Quinoa. I always feel a bit embarrassed saying it (I say “keenwah” by the way – what do you say?), let alone blogging about it. And the fact that my kids love it – genuinely – kind of makes my embarrassment even worse! It’s become such a smug middle class ingredient, so symbolic of things that most normal mums find oh so annoying about perfect bloggers and their organically clothed children who feed their kids in Pinterest-worthy kitchens…
I have battled with Quinoa. I want to eat it, despite its irritating connotations. This is because it is UBER healthy – and once you have a batch cooked, it’s very handy to have in the house. Eat it cold in salads (like you would cous cous); add milk and maple syrup and warm in a pan for a ‘porridge’; or, as here, fried up to make patties. I have tried it a few times before and never been that keen (wah – ha ha!). But I have finally cracked what I was doing wrong, and now I can honestly say the following: I LOVE QUINOA!
Cook it the right way first off: I boiled it with stock, the juice of a lemon and a good pinch of salt until all the water was soaked up (about 30 mins). 390g quinoa / 900ml stock makes a good amount to stash in the fridge.
This amount will yield enough for 2 meals at least. (I used the first lot to make griddled courgettes with quinoa and feta – we had this with roast chicken and maple glazed roots – a great Sunday meal). The second lot sat in the fridge for a week, until I made these. I served them with crispy kale (a total revelation by the way – you actually have to try this for a great healthy snack) and a smooth guacamole type dip. We had this for brunch on Saturday – and the kids really enjoyed it. I called them veggie burgers! Even Bea a who purports to hate avocado ate the dip, which I called “green mayo”. She fell for it! Mwah ha haaaa!!
You could adapt the pattie recipe any way you see fit. Next time I might swap the feta for parmesan I think, maybe instead of chives I could go for parsley. Any leftover vegetables, chopped small would be good in there too. Pine nuts would add a lovely crunch.
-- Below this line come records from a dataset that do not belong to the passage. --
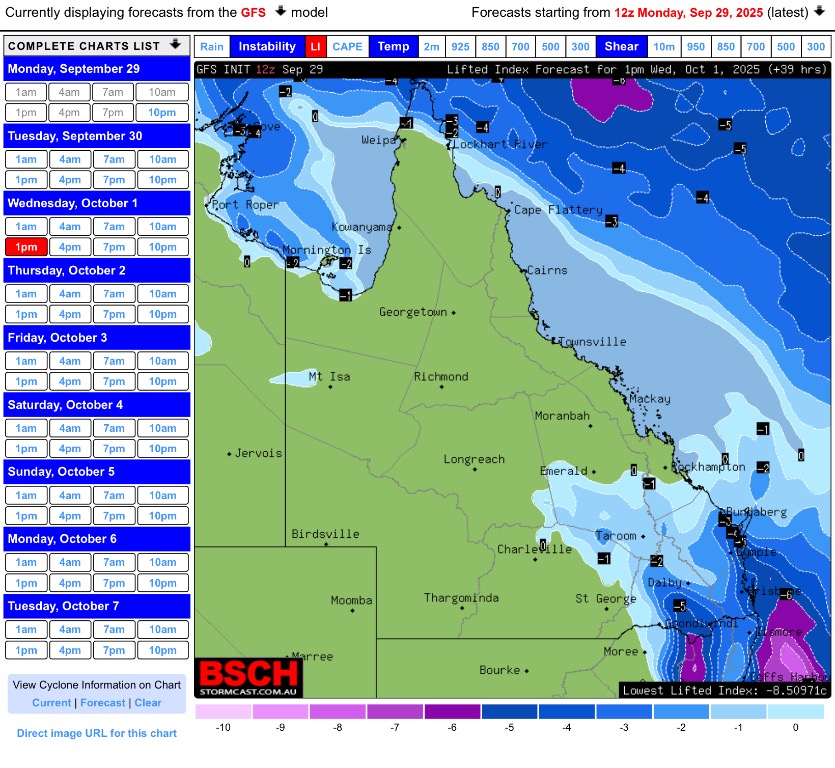The width and height of the screenshot is (835, 768).
Task: Expand the forecast start time dropdown arrow
Action: 818,11
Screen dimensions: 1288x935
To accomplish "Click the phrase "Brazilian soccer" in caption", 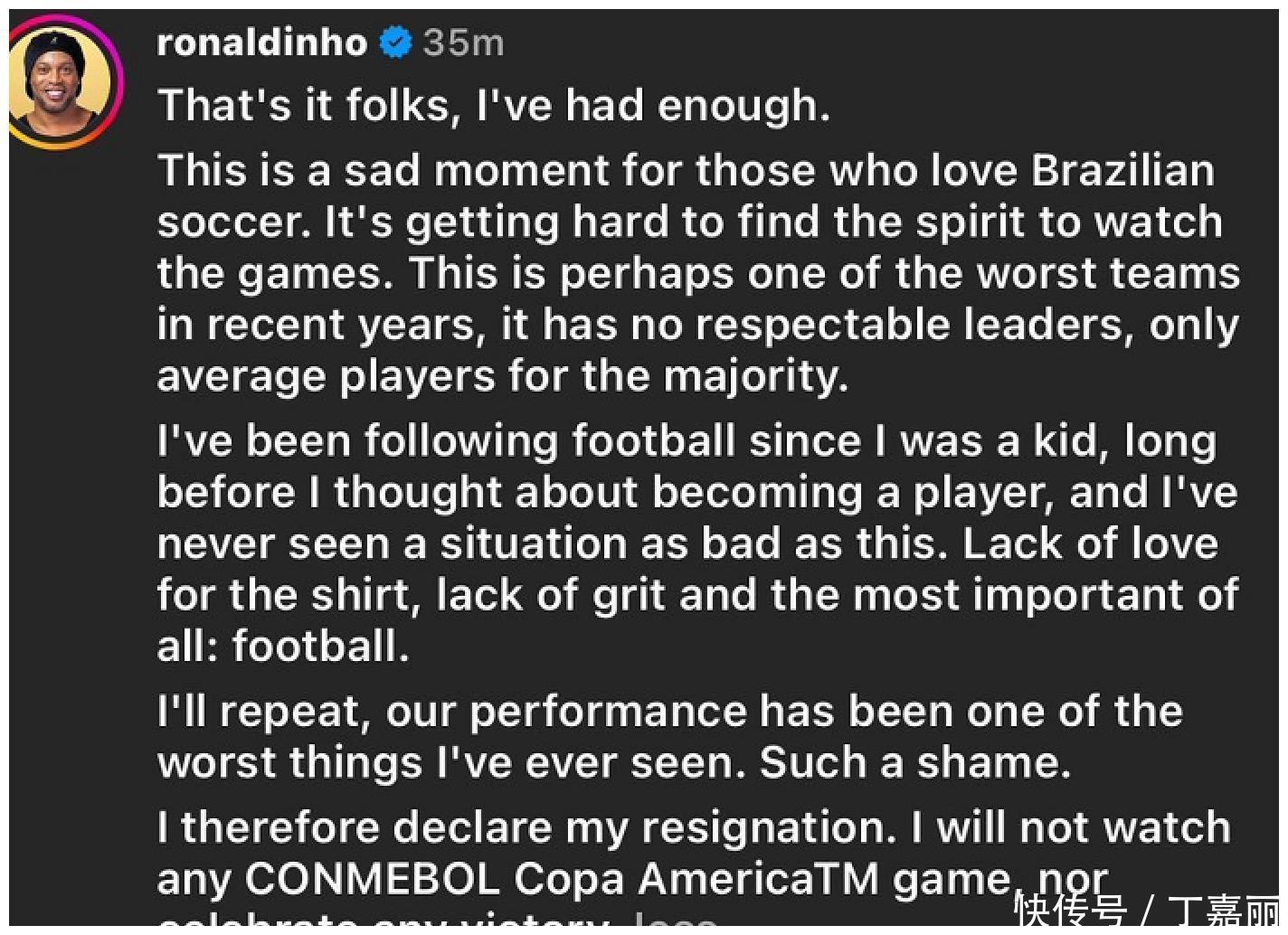I will [1122, 171].
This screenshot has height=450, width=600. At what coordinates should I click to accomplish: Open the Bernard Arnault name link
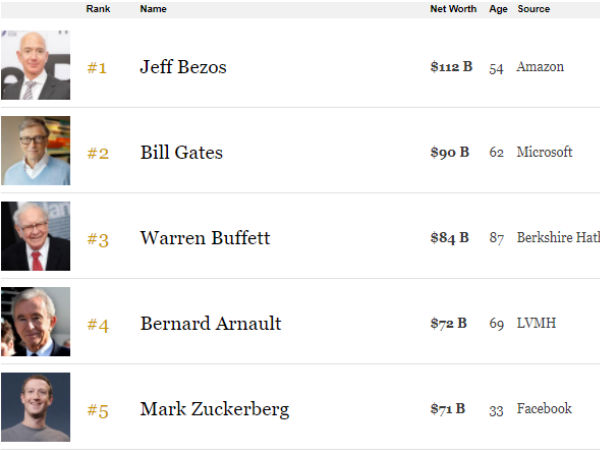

This would make a great lunch or tea for a bunch of kids – especially if mums are there too. Be brave, do it – they will love it, I promise. And you will be henceforth known as the Quinoa Queen (which is what I now call myself).
Makes: about 12 patties (slider size)
Prop time: 10 minutes
Cook time: 15 minutes
Total time: 25 minutes
About 340g leftover cooked quinoa (see above)
100g breadcrumbs – about 2/3 slices (I used gluten free wholegrain bread)
100g feta, crumbled
1 tablespoon of chopped chives
1 tablespoon of extra virgin olive oil
Salt and pepper
Plus more oil for frying
For the crispy kale:
1 large bag of kale
Extra virgin olive oil
Generous pinch of salt
For the avocado dip (smooth guacamole):
1 tablespoon extra virgin olive oil
Handful of chopped coriander
Juice of 1 lime
- Preheat the oven for the crispy kale. About 180 will do.
- Mix all the ingredients for the patties in a bowl with your hands. Mould into pattie shapes and set aside.
- Heat some oil in a pan and when hot, add the patties. Flatten them as they fry. They need about 7 minutes each side.
- Whilst they are frying, make the dip by whizzing all the ingredients.
- Toss the kale in oil and salt and scatter evenly on a large roasting tray or tin (you may need two trays). Roast for about 5-10 minutes, watching it closely as it can burn quickly. Turn the kale once during cooking.
- Serve all together. Be amazed as your kids tuck happily into this healthy feast!